An American organisation is trying to reshape the way people feel about their trips to the supermarket – and all of their trips, in fact. Strong Towns, an environmental and urban planning nonprofit, has announced the first segment of its Strong Citizens Challenge, a set of missions that aim to increase awareness and change the way people interact with their towns and communities.

According to Strong Towns board member Andrew Burleson, the Strong Citizens Challenge will summon people to try new things that may ultimately make their communities closer and more sustainable.

"We want to give you a long list of things you can do, experiences you can have that will allow you to see differently the way you live," Mr Burleson told Grist, an environmental news blog. "They boil down to really simple things that anyone can do with no resources and no permission. Some of them may become lifestyle changes or change the way you think."

The first challenge? Walk to Get Your Groceries.

What does walking to the supermarket have to do with sustainability?

A lot, in fact. People who live in historic city centres and walkable communities can usually choose their transportation methods, but for people who live in modern homes, there aren't a lot of options. Many Strong Towns members have already attempted the challenge, only to find that their communities are designed in a way that makes it nearly impossible (or extremely unpleasant) to carry out everyday tasks on foot or bike.

"I've decided to take the Strong Citizen's Challenge of walking to the grocery store from my neighborhood," Vince Tate wrote on his blog Ponder the City. "It's a simple way for me to convey the difficulty that not just I experience trying to walk to the grocery store but the burden that is placed on kids, family members, and seniors who have no access to cars."
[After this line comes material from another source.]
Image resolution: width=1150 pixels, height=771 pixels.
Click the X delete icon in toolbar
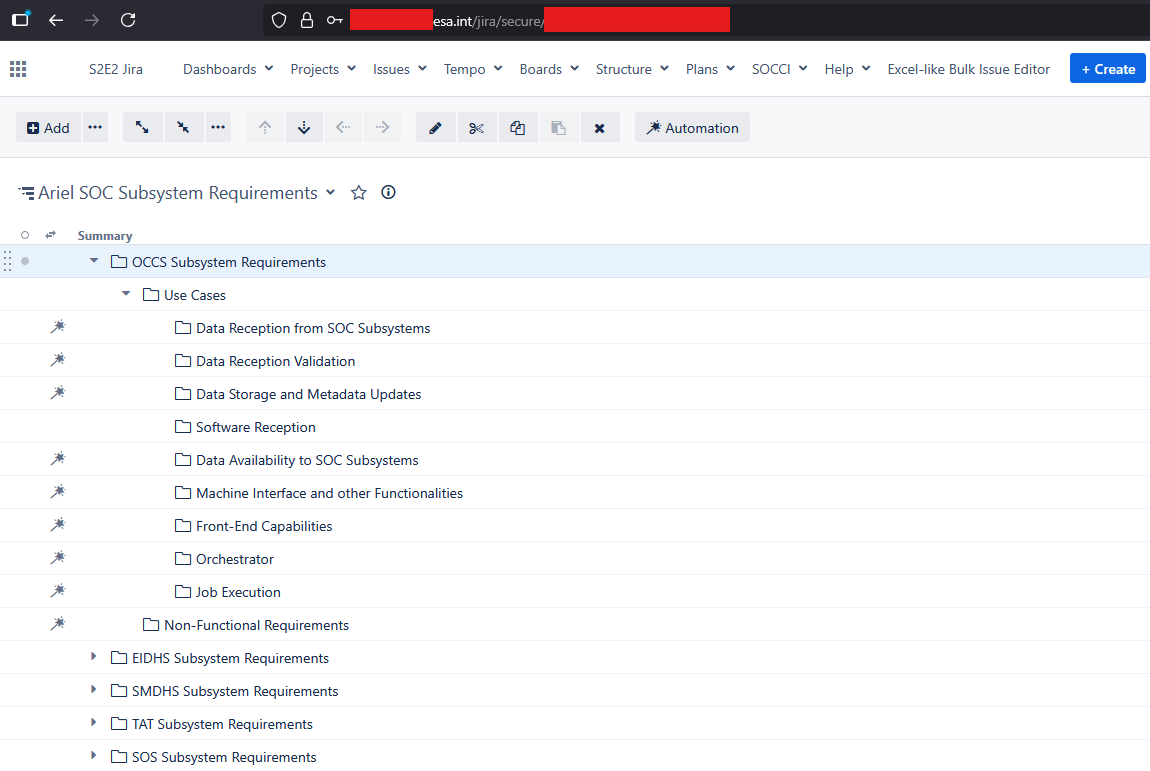tap(599, 128)
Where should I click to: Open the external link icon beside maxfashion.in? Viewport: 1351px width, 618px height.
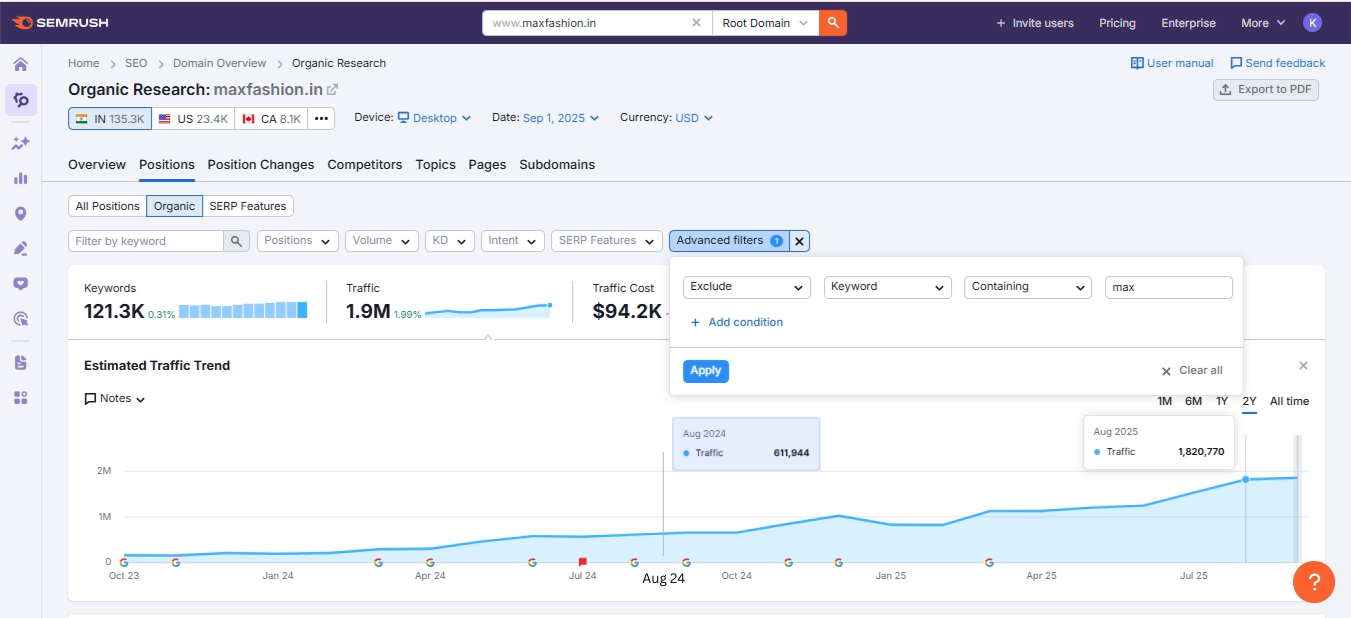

It's not always possible to stroll to the corner store, throw your groceries in a reusable bag, and return home in an enjoyable and safe way. People often encounter a lack of pedestrian walkways, difficulty crossing roads designed only for car use, nonexistent proximity to stores and dangerous walking conditions near high-speed roadways – problems that rarely existed prior to automobile dependence.

Walkability in Australia

If you're looking for ways to reduce your carbon footprint and gain some independence from your own car, you may want to consider walkability when choosing your community. Walkscore.com compiled a list of Australia's most walkable communities. Unsurprisingly, Sydney and Melbourne topped the list, with Adelaide, Brisbane and Perth trailing behind. Within Sydney, the most walkable neighbourhoods were Haymarket and The Rocks. In Melbourne, Carlton and Fitzroy proved to be the most walkable.